Question

A proton is accelerating in a cyclotron where the applied magnetic field is $2\text{T}$ . If the potential gap is effectively $100\text{kV}$ , then find the number of revolutions made by the proton between the “dees” to acquire kinetic energy of $20\text{MeV}$ .
A) 100
B) 150
C) 200
D) 300

Answer 1

Hint: Both the “dees” of the cyclotron are identical, so one-half revolution will be completed in one of the “dees” while the other half will be completed in the other one. So the kinetic energy for one complete revolution will be twice the product of the charge of the proton and the potential gap between the “dees”. Then the number of revolutions to be done by the proton to obtain the given kinetic energy can be easily obtained.

Formula used:
-The kinetic energy of a charge in a cyclotron after $N$ number of revolutions is given by, $K=2NqV$ where $q$ is the charge and $V$ is the potential difference between the “dees” of the cyclotron.

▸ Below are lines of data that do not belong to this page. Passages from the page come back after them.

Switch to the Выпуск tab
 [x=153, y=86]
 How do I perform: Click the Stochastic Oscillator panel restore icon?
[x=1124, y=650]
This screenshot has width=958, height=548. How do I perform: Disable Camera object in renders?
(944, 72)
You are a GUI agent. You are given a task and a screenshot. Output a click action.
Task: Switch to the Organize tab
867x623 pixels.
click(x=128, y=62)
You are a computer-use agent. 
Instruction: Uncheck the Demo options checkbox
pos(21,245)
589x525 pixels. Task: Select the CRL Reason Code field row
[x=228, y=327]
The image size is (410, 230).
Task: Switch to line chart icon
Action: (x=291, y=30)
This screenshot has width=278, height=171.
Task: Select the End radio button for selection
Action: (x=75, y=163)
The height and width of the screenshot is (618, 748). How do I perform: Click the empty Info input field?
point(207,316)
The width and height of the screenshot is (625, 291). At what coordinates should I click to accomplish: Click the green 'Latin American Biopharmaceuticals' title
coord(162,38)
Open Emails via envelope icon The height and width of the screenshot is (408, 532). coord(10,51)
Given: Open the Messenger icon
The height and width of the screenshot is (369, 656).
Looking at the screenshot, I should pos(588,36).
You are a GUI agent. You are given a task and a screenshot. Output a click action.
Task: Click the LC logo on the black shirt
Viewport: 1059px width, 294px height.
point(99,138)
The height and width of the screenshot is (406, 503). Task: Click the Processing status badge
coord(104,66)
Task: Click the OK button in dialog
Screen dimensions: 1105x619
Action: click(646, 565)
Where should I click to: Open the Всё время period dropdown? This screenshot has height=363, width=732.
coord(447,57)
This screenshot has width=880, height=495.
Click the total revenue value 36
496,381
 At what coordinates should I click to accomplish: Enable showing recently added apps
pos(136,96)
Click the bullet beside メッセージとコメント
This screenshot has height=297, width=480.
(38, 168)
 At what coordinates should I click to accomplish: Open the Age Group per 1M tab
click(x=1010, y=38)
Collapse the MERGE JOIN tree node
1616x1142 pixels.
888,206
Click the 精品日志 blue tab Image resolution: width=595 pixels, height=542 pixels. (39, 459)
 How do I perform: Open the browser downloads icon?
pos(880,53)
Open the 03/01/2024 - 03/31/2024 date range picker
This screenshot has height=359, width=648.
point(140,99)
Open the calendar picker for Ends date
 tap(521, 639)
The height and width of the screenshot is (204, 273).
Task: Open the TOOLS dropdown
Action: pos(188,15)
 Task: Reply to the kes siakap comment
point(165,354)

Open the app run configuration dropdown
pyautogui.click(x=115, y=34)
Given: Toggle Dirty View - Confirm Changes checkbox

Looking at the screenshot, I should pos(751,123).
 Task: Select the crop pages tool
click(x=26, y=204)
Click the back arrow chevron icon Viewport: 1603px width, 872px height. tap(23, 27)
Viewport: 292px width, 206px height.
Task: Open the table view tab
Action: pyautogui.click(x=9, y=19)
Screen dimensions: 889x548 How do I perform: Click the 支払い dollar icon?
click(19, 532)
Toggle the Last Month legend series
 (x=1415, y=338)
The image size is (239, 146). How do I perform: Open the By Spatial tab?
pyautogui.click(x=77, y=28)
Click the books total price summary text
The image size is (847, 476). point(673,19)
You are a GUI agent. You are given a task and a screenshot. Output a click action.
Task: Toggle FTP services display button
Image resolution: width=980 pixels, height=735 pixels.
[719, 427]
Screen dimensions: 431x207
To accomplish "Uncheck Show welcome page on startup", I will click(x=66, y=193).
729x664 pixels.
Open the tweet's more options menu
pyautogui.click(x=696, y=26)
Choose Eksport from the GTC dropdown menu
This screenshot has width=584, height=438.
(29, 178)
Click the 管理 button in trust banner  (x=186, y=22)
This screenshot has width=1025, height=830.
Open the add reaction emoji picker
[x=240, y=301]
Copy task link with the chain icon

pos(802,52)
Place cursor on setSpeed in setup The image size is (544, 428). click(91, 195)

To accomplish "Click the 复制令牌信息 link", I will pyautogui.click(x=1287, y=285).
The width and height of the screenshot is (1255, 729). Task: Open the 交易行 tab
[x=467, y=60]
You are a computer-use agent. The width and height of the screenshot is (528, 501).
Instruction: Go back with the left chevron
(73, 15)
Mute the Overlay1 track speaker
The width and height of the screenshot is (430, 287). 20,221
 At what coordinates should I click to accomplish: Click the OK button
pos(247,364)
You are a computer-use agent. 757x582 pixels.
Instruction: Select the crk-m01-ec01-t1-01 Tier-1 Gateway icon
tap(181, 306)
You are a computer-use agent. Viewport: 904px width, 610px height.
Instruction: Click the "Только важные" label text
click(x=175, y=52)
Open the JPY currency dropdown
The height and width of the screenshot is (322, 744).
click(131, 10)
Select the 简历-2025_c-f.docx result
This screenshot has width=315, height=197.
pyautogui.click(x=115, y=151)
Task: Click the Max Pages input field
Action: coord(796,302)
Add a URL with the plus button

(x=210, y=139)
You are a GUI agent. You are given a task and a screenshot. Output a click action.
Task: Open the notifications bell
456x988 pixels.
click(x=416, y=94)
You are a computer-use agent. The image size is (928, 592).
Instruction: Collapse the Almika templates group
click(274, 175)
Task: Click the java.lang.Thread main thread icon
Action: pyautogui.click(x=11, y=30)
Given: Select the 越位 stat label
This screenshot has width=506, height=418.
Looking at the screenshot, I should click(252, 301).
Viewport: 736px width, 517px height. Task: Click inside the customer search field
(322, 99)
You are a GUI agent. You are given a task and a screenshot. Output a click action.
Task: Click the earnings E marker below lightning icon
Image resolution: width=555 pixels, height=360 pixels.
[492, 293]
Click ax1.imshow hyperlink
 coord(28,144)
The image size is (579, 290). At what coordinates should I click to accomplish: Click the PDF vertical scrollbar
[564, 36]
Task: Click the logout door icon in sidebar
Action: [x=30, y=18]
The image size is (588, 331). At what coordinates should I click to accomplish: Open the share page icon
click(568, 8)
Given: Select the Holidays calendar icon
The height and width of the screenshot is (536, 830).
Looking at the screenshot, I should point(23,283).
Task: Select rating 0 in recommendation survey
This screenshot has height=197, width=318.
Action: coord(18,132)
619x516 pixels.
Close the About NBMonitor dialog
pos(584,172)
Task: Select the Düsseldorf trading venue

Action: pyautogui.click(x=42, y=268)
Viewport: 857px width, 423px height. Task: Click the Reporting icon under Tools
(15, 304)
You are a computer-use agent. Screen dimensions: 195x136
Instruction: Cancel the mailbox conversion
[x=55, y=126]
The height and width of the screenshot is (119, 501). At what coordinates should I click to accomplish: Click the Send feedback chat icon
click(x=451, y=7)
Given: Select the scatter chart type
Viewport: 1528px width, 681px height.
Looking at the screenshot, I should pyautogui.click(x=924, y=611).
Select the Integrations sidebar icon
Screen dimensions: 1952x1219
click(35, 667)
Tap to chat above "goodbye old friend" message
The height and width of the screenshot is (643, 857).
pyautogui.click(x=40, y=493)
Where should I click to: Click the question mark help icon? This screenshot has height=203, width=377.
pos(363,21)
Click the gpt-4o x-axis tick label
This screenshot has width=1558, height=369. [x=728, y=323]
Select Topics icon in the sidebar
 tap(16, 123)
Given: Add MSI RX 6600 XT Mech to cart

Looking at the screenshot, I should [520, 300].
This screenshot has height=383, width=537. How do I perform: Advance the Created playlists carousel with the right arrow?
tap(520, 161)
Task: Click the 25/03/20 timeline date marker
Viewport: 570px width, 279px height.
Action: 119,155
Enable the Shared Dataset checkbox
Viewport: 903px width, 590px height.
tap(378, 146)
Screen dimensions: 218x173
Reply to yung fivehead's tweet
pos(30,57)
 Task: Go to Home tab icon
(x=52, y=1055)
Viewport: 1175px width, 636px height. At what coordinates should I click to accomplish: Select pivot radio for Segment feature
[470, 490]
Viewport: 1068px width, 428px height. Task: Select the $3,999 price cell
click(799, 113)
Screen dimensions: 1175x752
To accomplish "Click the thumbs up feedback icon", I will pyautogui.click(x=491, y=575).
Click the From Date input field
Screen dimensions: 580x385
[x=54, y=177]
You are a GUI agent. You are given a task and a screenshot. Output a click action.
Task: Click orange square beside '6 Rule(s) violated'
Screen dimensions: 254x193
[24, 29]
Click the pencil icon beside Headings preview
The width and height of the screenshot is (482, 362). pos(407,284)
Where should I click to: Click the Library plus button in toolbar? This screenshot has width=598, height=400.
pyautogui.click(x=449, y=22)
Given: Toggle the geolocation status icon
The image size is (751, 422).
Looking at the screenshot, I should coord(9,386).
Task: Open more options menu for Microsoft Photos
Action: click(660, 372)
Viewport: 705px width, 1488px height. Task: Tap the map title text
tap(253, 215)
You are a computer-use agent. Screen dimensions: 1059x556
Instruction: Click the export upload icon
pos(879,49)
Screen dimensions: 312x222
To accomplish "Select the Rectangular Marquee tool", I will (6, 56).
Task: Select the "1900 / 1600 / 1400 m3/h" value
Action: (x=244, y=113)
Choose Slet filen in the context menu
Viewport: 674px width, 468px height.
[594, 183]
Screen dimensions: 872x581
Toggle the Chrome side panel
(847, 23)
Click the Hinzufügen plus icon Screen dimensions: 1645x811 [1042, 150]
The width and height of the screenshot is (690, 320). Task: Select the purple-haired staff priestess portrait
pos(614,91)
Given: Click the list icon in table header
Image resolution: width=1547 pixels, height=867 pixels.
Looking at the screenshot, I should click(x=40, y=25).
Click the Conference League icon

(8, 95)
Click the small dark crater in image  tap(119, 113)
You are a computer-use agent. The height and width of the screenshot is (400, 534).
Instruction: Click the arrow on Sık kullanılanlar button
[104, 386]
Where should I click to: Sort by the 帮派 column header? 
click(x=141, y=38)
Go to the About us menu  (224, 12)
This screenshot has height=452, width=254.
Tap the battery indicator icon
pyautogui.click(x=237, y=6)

Complete step by step solution:
Step 1: List the known parameters of the given problem.

The magnetic field applied is given to be $B=2\text{T}$ .
The potential difference maintained between the two “dees” is given to be $V=100\text{kV}=100\times {10}^3={10}^5\text{V}$ .
The charge of the proton will be the charge of the electron but positive i.e., $q=e=1\cdot 6\times {10}^{-19}\text{C}$
The kinetic energy acquired by the proton after $N$ number of revolutions is given to be $K_N=20\text{MeV}=20\times {10}^6\times \text{1}\cdot \text{6}\times \text{1}{\text{0}}^{-19}\text{V}$ .

Step 2: Express the kinetic energy acquired by the proton after one revolution.
The kinetic energy of the proton revolving in the given cyclotron after one revolution $\left(N=1\right)$ can be expressed as $K_1=2NeV=2eV$ ------- (1)
Substituting for $V=100\text{kV}$ and $e=1\cdot 6\times {10}^{-19}\text{C}$ in equation (1) we get the kinetic energy of the proton after one complete revolution as $K_1=2\times \left(1\cdot 6\times {10}^{-19}\right)\times {10}^5\text{V}$ .

Step 3: Using equation (1) obtain the number of revolutions made by the proton to acquire the given kinetic energy.
Equation (1) gives the kinetic energy of the proton after $N$ revolutions as $K_N=2NeV$ and that after one revolution as $K_1=2eV$
Then the number of revolution can be expressed as $N={\displaystyle \frac{K_N}{K_1}}$ ------- (2)
Substituting for $K_N=20\times {10}^6\times \text{1}\cdot \text{6}\times \text{1}{\text{0}}^{-19}\text{V}$ and $K_1=2\times \left(1\cdot 6\times {10}^{-19}\right)\times {10}^5\text{V}$ in equation (2) we get, $N={\displaystyle \frac{20\times {10}^6\times \left(\text{1}\cdot \text{6}\times \text{1}{\text{0}}^{-19}\right)\text{V}}{2\times \text{1}\cdot \text{6}\times \text{1}{\text{0}}^{-19}\times {10}^5\text{V}}}=100$
$\therefore$ The required number of revolutions is 100.

So, the correct option is A.

Note: The given value of the applied magnetic field is unnecessary for our calculations. While substituting values of physical quantities in an equation make sure that the transparency of units is maintained. If this is not the case, then the necessary conversion of units must be done. Here we converted the potential gap expressed in kilovolts into volts and the given kinetic energy of the proton expressed in mega electron-volts into volts before substituting their values in equations (1) and (2) respectively.